As he retreats, I give a nod to the bartenders to pull it down again. It stays that way until he notices again.And so on.

I smile too when I remember how the horsefly that buzzed around the groom's brother's face during the ceremony. He'd wave it away, it would come back. I wanted to shout out -- the only way to deal with a horsefly is to swat it! -- but I restrained myself.

I think, too, about how good it was to discover organic cedar oil. The Mosquito Guys here in town are just introducing it experimentally this year for those fussers who do not want more potent stuff in their gardens. That would be us. We had a terrible surge in the mosquito population right before the wedding. We have so much dense foliage that it would have taken a lot of potent stuff to keep them off of a crowd of people. After the (greatly diluted) cedar oil was hosed on portions of the farmette, our mosquito population went down by 95%! Because we were unsure if it would continue to be effective, we had a second guy come in and do just a spot misting of particularly buggy corners with the "real" stuff.  And here's a funny thing: if you went further afield, beyond the cedar oil, the mosquitoes would be there to make your life miserable. But within our wedding space, we were wonderfully mosquito-free. And much to Ed's delight, the bees are still with us, having a grand old time in all the flowers that are emerging. The bug worry, the weather worry, the willow worry -- none of these in the end posed problems.

I definitely grin broadly when I think of Ed's incredible work as he helped me pull the farmette into shape, toiling with me during all good weather days of this past year. I happened to overhear his conversation with his aunt just a while ago. So how was the wedding? -- she asks. Lots of fun, he responds.

I smile, too, when I think of all the young people here that evening. To my knowledge, with the exception of one Madison friend of my daughter, all of them are city people. Chicago, Minneapolis, New York, D.C., New Orleans. Is it not fitting that their weekend away should include a fish fry on a farmette in the country?

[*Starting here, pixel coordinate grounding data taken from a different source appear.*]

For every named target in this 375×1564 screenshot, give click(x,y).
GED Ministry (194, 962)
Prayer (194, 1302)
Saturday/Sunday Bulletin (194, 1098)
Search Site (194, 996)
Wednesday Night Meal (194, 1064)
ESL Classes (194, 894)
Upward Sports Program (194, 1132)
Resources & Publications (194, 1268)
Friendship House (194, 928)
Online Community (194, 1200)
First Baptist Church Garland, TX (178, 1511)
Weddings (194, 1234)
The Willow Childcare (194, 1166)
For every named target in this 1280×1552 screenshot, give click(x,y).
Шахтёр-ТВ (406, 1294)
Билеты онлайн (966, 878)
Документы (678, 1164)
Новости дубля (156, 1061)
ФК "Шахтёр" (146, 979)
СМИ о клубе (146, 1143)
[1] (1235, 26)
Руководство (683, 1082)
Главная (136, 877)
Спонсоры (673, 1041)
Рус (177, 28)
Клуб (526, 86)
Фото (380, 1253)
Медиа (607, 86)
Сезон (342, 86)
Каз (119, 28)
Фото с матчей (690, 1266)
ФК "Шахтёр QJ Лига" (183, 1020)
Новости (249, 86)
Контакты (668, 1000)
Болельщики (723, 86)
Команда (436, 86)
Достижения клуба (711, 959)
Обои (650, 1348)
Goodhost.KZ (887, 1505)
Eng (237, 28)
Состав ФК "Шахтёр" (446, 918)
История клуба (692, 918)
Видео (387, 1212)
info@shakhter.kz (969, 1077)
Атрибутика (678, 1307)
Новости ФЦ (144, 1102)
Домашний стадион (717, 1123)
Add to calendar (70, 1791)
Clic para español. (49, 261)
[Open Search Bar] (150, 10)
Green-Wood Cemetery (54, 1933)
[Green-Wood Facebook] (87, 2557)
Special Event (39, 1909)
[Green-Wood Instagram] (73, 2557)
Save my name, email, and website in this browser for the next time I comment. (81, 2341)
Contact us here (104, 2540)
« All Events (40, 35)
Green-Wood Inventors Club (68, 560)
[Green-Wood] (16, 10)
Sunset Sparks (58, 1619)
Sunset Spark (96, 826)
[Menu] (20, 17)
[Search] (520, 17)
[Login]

And a huge smile -- I save that for my girls. My older one, who so deeply wants her sister to be happy...

(June 21)

...and for my younger one, who so deeply wants her sister to be happy.

(June 21)

Okay: I face this day's tasks and events.
I have lunch with one last out-of-towner and my older girl and her husband...


...and I walk through the garden preparing it for a three week period of neglect (deadheading spent flowers, weeding, staking) and I take out my little suitcase for the trip before me. But that's tomorrow's story.